§ WHAT YOU HAVE TO DO:
Look below for the line containing "The width and height of the screenshot is (900, 600)."; from there, print each line exactly up to and including the line containing "Click the AI sparkle icon beside Type column", and stop.

───── GIVEN INFORMATION ─────

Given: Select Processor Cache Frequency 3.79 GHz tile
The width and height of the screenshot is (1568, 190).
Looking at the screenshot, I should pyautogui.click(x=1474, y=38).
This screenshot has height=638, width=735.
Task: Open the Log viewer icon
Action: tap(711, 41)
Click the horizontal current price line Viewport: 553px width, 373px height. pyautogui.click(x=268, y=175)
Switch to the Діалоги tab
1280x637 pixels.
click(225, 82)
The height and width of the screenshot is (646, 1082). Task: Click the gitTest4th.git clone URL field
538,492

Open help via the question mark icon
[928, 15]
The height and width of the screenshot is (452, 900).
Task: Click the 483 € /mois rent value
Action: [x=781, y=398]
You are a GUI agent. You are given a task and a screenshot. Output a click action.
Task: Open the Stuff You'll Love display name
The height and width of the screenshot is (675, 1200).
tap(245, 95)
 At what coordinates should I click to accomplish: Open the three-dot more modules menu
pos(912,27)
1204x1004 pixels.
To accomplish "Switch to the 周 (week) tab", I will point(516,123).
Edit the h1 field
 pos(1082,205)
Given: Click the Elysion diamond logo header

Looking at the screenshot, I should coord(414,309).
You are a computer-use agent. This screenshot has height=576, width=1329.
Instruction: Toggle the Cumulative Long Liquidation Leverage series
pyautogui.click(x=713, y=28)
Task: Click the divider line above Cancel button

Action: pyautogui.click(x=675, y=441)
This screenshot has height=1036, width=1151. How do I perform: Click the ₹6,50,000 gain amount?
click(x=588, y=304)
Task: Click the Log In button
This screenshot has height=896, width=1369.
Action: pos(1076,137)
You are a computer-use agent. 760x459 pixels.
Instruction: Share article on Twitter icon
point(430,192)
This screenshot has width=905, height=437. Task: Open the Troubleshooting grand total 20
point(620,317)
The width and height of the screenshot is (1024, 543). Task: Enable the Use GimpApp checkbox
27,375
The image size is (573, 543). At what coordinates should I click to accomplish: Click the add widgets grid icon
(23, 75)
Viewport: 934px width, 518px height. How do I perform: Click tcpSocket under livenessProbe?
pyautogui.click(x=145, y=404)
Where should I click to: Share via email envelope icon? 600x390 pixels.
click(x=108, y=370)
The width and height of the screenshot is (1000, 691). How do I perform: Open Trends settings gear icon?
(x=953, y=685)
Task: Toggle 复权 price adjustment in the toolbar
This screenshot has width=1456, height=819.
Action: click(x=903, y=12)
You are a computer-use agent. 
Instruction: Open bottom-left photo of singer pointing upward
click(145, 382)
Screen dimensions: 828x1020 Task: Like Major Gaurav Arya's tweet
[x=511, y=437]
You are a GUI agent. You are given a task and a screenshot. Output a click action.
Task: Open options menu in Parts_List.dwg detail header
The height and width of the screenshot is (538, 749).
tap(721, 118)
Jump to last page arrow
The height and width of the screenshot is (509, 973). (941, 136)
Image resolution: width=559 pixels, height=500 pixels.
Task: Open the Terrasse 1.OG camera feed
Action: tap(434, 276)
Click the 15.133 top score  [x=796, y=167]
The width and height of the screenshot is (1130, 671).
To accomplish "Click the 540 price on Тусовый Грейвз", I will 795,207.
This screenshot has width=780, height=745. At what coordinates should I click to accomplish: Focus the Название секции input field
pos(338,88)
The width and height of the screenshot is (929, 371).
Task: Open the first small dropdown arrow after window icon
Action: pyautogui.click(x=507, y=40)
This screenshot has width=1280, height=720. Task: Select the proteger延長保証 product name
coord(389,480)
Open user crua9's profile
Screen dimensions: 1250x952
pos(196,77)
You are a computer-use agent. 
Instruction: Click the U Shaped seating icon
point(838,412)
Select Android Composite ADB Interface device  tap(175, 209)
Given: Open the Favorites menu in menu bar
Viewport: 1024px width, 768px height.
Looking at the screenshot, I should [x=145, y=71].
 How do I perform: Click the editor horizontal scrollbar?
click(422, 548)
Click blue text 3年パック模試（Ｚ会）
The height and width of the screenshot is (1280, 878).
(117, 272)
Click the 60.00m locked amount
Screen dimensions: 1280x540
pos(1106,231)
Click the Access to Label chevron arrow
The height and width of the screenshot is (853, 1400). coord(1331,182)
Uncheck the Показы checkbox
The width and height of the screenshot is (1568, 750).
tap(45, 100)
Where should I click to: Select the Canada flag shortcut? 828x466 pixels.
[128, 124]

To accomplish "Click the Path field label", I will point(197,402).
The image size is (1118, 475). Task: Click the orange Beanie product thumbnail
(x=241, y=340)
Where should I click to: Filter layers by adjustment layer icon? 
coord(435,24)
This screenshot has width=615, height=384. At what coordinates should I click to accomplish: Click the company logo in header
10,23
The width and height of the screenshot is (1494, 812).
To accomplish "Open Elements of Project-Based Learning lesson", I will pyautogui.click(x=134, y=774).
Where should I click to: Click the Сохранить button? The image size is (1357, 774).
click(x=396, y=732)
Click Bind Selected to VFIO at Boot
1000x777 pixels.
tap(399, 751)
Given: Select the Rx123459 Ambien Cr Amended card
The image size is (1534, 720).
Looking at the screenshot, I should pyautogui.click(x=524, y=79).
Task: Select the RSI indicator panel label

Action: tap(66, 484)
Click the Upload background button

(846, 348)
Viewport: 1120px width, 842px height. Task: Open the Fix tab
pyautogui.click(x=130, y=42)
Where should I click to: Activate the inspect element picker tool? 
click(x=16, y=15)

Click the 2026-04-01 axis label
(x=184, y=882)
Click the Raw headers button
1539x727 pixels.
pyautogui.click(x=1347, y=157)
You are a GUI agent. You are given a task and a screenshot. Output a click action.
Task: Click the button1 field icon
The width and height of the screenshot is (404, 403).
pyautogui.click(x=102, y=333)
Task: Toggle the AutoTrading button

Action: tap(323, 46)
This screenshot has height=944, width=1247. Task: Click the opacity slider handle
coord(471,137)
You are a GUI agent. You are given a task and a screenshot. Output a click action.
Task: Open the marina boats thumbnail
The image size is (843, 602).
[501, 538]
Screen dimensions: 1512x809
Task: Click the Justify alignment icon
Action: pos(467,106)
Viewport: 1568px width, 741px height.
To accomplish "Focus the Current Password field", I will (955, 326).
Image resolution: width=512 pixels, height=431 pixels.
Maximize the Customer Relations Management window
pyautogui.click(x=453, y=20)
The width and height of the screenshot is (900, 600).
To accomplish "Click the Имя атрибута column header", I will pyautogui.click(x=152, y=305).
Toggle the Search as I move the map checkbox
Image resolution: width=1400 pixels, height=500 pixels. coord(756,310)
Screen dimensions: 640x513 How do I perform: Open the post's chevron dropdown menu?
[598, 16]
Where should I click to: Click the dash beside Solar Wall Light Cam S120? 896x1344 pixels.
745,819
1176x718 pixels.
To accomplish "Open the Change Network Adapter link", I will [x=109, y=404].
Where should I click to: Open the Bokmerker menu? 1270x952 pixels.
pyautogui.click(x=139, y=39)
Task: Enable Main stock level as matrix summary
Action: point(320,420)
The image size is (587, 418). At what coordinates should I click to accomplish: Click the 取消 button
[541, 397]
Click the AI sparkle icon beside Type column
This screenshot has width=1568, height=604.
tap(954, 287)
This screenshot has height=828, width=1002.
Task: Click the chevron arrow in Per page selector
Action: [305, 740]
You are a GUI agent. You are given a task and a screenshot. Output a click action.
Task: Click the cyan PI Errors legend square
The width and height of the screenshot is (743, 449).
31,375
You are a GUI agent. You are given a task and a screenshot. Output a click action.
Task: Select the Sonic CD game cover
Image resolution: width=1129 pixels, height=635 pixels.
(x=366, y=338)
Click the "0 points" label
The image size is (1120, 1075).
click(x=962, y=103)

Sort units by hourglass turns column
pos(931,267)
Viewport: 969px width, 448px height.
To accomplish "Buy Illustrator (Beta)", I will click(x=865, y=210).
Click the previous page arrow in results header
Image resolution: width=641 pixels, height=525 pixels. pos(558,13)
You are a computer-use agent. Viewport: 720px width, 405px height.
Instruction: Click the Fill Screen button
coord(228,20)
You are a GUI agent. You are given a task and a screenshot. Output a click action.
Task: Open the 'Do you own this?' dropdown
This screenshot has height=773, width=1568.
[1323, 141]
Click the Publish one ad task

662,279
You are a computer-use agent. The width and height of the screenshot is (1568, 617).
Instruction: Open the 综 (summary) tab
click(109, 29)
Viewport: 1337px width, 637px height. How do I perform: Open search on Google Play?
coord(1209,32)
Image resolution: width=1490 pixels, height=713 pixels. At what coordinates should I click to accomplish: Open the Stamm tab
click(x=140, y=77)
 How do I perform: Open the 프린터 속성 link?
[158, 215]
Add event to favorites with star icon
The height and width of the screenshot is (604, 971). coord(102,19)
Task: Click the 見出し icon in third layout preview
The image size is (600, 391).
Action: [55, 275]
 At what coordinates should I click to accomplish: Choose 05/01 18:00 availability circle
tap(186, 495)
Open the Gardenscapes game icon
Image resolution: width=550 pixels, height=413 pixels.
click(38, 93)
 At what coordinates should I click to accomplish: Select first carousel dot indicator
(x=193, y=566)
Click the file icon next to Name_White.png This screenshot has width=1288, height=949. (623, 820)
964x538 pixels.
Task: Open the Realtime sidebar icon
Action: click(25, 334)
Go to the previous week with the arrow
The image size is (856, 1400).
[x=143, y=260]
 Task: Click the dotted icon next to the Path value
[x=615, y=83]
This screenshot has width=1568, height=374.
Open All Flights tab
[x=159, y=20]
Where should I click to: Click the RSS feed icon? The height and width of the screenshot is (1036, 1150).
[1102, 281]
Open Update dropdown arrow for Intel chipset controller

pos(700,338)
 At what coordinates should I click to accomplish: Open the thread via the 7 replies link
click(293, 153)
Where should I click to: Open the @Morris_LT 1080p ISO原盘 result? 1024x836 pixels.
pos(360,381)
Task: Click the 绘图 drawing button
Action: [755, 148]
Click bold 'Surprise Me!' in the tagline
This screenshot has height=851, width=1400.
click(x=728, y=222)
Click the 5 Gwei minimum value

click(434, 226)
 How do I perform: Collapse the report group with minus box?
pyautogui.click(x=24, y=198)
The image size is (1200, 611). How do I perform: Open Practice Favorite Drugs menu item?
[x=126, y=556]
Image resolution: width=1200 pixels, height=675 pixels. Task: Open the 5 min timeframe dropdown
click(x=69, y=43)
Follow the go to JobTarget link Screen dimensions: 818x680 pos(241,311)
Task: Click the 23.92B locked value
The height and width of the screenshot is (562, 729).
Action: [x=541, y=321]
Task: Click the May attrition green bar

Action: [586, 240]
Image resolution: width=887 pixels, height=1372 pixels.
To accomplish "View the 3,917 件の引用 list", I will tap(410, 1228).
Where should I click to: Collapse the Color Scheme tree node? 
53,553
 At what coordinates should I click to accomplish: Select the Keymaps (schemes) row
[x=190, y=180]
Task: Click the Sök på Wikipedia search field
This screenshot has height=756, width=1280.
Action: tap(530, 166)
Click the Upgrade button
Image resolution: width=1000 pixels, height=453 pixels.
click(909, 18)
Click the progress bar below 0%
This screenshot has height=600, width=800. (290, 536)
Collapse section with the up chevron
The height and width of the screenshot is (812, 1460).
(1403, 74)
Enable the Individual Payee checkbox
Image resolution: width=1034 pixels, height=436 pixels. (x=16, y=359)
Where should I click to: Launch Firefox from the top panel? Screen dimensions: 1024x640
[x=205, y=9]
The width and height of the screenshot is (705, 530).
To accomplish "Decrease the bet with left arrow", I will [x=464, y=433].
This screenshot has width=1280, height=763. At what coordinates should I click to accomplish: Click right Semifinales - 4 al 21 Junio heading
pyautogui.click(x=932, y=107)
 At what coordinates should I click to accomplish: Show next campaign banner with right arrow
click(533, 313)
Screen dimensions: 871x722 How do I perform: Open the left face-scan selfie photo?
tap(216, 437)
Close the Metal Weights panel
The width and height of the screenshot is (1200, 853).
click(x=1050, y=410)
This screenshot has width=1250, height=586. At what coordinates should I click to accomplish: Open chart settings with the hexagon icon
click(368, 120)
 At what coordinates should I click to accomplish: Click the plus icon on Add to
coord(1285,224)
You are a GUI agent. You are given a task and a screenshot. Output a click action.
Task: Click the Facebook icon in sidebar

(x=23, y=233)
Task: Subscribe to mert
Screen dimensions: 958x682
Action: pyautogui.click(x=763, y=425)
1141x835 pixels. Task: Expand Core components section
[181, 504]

─────

§ RESPONSE BELOW:
The width and height of the screenshot is (900, 600).
To accomplish "Click the Имя атрибута column header", I will pyautogui.click(x=152, y=305).
Toggle the Search as I move the map checkbox
Image resolution: width=1400 pixels, height=500 pixels. coord(756,310)
Screen dimensions: 640x513 How do I perform: Open the post's chevron dropdown menu?
[598, 16]
Where should I click to: Click the dash beside Solar Wall Light Cam S120? 896x1344 pixels.
745,819
1176x718 pixels.
To accomplish "Open the Change Network Adapter link", I will [x=109, y=404].
Where should I click to: Open the Bokmerker menu? 1270x952 pixels.
pyautogui.click(x=139, y=39)
Task: Enable Main stock level as matrix summary
Action: point(320,420)
The image size is (587, 418). At what coordinates should I click to accomplish: Click the 取消 button
[541, 397]
Click the AI sparkle icon beside Type column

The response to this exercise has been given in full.